> Stored items:

_____

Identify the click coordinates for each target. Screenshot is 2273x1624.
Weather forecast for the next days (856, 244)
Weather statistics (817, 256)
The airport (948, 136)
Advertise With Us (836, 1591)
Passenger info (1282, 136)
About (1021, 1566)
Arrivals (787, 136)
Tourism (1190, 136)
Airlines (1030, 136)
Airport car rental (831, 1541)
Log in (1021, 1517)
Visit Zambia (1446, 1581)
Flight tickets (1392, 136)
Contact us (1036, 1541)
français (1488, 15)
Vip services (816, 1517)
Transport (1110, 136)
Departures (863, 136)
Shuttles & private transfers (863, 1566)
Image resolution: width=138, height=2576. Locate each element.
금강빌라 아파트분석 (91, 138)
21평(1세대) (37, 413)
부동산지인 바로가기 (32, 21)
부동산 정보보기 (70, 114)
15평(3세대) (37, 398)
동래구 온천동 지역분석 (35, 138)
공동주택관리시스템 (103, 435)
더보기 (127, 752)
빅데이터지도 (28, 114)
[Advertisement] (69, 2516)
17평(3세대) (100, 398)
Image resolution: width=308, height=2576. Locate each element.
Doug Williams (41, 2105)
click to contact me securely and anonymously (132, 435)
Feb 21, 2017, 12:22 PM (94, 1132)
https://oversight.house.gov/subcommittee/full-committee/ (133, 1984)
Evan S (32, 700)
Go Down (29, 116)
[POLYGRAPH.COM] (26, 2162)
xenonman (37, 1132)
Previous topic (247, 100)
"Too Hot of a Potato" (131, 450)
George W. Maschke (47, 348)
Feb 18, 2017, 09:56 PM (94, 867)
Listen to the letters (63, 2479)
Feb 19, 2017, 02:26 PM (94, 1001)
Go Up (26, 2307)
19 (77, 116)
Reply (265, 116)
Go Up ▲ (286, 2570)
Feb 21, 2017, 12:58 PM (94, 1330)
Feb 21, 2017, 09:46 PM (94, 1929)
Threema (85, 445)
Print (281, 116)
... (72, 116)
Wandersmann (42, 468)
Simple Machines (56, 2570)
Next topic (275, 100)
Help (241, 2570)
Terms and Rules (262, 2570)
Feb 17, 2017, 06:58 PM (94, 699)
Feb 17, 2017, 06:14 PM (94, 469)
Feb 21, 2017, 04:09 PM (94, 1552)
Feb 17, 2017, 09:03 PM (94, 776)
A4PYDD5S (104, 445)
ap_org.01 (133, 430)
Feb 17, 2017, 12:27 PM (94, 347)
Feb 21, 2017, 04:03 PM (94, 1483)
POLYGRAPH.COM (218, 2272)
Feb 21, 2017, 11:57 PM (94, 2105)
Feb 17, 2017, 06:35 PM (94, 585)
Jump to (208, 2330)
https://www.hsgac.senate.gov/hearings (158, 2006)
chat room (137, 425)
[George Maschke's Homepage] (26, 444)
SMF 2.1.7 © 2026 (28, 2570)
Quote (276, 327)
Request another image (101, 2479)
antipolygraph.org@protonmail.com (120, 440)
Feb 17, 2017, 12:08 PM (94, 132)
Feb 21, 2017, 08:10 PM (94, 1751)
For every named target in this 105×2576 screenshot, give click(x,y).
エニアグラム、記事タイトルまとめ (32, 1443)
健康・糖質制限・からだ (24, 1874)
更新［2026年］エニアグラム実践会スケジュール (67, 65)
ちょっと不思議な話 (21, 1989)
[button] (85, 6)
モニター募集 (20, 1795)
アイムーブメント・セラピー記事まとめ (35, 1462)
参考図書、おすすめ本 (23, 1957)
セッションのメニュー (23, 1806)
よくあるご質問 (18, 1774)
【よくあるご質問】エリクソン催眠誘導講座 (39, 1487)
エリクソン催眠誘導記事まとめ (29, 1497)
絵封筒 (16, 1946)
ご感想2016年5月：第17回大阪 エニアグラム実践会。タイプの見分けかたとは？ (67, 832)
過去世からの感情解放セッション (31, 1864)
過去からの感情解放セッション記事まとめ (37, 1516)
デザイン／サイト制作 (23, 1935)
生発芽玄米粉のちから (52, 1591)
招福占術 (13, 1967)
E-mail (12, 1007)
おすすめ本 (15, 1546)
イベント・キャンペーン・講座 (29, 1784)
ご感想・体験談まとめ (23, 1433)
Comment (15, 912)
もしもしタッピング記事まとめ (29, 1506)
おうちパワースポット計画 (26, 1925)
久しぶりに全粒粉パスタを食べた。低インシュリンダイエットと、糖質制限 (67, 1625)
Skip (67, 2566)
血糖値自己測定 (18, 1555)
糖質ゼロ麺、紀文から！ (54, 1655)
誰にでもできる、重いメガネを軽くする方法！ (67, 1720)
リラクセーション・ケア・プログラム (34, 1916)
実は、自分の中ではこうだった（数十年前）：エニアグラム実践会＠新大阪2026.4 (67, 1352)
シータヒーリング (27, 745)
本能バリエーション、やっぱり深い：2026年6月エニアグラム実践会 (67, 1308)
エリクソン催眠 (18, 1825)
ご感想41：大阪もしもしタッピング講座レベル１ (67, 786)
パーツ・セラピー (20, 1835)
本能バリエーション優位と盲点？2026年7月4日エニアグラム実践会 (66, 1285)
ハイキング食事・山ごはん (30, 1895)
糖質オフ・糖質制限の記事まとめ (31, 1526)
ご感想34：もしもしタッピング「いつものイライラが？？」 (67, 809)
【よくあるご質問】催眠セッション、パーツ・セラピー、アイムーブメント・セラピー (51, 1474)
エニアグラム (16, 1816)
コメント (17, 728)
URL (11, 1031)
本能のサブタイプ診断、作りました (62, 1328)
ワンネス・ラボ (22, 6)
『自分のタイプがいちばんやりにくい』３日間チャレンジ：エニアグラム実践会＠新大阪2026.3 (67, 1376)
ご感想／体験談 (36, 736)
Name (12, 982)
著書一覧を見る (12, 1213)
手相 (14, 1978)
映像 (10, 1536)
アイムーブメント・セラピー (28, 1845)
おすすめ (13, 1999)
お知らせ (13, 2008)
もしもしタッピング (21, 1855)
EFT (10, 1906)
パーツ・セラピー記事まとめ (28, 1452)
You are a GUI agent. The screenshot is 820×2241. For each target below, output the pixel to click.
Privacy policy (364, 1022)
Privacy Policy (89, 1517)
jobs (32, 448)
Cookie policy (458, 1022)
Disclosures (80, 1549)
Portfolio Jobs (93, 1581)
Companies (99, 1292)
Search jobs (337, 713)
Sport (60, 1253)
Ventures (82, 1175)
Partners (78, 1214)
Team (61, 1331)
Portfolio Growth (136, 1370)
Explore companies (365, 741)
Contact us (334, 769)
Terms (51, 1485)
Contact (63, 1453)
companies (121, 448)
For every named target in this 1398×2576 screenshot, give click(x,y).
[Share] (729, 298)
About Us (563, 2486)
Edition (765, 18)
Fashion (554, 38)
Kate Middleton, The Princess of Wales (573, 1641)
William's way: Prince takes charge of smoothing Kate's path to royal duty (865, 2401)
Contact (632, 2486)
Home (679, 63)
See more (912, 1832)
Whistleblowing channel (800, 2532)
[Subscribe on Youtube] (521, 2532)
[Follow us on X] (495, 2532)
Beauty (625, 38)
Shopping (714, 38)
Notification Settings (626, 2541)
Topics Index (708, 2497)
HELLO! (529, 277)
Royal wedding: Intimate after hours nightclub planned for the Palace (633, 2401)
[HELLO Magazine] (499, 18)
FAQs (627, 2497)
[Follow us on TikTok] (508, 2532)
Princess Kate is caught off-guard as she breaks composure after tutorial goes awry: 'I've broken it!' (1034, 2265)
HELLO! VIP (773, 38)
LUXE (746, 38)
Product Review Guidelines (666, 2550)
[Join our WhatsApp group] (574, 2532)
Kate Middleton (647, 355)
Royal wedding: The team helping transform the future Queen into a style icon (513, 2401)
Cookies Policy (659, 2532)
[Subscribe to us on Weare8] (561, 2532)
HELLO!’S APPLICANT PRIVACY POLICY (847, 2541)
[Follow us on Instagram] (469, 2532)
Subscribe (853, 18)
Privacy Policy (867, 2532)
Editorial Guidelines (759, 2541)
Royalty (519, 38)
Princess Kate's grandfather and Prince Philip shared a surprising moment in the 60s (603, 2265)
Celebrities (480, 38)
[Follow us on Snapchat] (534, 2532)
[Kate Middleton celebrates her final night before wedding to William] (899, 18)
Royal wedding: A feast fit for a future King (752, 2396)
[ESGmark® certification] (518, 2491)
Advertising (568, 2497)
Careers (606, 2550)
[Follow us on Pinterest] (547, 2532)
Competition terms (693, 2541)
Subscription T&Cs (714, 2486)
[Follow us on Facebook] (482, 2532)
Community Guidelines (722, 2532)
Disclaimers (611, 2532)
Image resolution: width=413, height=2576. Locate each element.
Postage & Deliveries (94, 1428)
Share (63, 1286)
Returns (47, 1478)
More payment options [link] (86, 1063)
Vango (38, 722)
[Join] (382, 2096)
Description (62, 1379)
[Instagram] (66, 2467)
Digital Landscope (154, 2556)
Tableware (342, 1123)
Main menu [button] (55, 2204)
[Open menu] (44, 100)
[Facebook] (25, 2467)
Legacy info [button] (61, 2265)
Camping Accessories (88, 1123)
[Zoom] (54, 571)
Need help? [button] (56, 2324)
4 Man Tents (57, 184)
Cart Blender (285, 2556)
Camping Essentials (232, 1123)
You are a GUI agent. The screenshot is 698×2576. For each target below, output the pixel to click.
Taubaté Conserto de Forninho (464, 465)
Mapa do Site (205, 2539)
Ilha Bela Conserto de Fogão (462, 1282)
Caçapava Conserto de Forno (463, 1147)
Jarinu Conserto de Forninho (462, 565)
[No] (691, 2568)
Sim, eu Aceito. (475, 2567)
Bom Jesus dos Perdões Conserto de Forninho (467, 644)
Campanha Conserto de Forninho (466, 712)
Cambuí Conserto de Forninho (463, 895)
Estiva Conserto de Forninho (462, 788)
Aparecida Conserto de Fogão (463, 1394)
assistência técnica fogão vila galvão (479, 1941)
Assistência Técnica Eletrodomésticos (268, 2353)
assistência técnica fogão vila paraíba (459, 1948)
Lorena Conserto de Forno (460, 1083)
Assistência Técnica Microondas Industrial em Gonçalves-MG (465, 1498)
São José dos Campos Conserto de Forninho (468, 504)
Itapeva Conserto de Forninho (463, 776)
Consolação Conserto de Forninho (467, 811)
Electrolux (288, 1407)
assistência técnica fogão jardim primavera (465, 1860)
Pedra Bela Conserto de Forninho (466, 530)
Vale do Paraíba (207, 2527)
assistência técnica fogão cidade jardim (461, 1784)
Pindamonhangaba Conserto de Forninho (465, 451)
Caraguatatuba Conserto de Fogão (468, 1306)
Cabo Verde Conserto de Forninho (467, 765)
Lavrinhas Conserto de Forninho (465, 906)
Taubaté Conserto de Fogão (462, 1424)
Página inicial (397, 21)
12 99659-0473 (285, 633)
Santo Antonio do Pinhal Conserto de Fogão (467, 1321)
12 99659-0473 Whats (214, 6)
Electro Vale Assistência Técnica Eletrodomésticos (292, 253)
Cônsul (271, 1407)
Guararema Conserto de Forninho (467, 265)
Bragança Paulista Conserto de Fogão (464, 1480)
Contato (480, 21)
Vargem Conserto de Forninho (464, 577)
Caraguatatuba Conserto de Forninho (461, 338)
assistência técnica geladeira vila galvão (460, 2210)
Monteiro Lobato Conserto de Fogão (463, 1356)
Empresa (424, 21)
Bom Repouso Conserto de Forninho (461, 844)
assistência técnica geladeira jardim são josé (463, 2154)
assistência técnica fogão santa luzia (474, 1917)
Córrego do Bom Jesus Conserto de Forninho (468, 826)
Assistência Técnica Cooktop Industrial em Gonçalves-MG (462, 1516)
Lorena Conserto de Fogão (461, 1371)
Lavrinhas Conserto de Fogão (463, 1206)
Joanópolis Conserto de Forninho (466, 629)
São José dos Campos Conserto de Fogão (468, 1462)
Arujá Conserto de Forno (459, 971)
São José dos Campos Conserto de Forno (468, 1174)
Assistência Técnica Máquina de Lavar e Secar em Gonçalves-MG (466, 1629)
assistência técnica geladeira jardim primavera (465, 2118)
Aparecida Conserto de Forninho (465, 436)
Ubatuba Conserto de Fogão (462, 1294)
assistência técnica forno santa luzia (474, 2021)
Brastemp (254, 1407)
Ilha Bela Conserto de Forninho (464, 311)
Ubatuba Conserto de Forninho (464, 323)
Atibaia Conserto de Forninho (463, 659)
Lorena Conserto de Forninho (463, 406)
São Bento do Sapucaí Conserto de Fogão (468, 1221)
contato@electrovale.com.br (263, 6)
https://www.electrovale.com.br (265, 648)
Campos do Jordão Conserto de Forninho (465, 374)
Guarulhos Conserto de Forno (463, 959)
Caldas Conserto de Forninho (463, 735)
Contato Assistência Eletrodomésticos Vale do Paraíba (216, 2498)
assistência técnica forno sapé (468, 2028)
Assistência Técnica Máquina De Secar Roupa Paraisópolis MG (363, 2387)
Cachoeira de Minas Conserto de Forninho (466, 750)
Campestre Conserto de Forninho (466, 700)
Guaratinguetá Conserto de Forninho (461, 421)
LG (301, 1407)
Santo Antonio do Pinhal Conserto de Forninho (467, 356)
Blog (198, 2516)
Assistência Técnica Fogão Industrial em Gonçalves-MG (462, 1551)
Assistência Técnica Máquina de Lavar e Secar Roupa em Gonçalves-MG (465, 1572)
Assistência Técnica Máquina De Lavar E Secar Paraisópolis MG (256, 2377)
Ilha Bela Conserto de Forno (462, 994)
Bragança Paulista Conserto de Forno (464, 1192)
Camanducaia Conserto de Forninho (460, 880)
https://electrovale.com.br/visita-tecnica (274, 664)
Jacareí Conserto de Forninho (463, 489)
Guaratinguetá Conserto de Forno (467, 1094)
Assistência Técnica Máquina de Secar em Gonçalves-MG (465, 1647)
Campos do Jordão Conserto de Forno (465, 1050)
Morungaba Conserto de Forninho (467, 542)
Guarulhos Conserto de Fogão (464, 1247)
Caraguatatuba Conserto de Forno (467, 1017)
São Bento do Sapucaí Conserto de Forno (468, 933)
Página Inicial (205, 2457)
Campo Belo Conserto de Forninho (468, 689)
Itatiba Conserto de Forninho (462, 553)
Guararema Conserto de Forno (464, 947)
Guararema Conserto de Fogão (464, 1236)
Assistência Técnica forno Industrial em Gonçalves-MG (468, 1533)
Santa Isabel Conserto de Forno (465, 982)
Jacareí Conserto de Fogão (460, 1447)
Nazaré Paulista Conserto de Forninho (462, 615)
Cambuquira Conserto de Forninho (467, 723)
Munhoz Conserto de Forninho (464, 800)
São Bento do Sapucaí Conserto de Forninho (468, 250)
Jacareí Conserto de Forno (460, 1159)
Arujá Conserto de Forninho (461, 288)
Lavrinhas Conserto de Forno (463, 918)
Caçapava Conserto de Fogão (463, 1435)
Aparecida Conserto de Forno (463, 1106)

_____

Repeat word for word the lines above that run from the line containing "Editorial Guidelines (759, 2541)" through the line containing "Image resolution: width=413, height=2576.", both ends included, and nothing else.

Editorial Guidelines (759, 2541)
Royalty (519, 38)
Princess Kate's grandfather and Prince Philip shared a surprising moment in the 60s (603, 2265)
Celebrities (480, 38)
[Follow us on Snapchat] (534, 2532)
[Kate Middleton celebrates her final night before wedding to William] (899, 18)
Royal wedding: A feast fit for a future King (752, 2396)
[ESGmark® certification] (518, 2491)
Advertising (568, 2497)
Careers (606, 2550)
[Follow us on Pinterest] (547, 2532)
Competition terms (693, 2541)
Subscription T&Cs (714, 2486)
[Follow us on Facebook] (482, 2532)
Community Guidelines (722, 2532)
Disclaimers (611, 2532)
Image resolution: width=413, height=2576. Locate each element.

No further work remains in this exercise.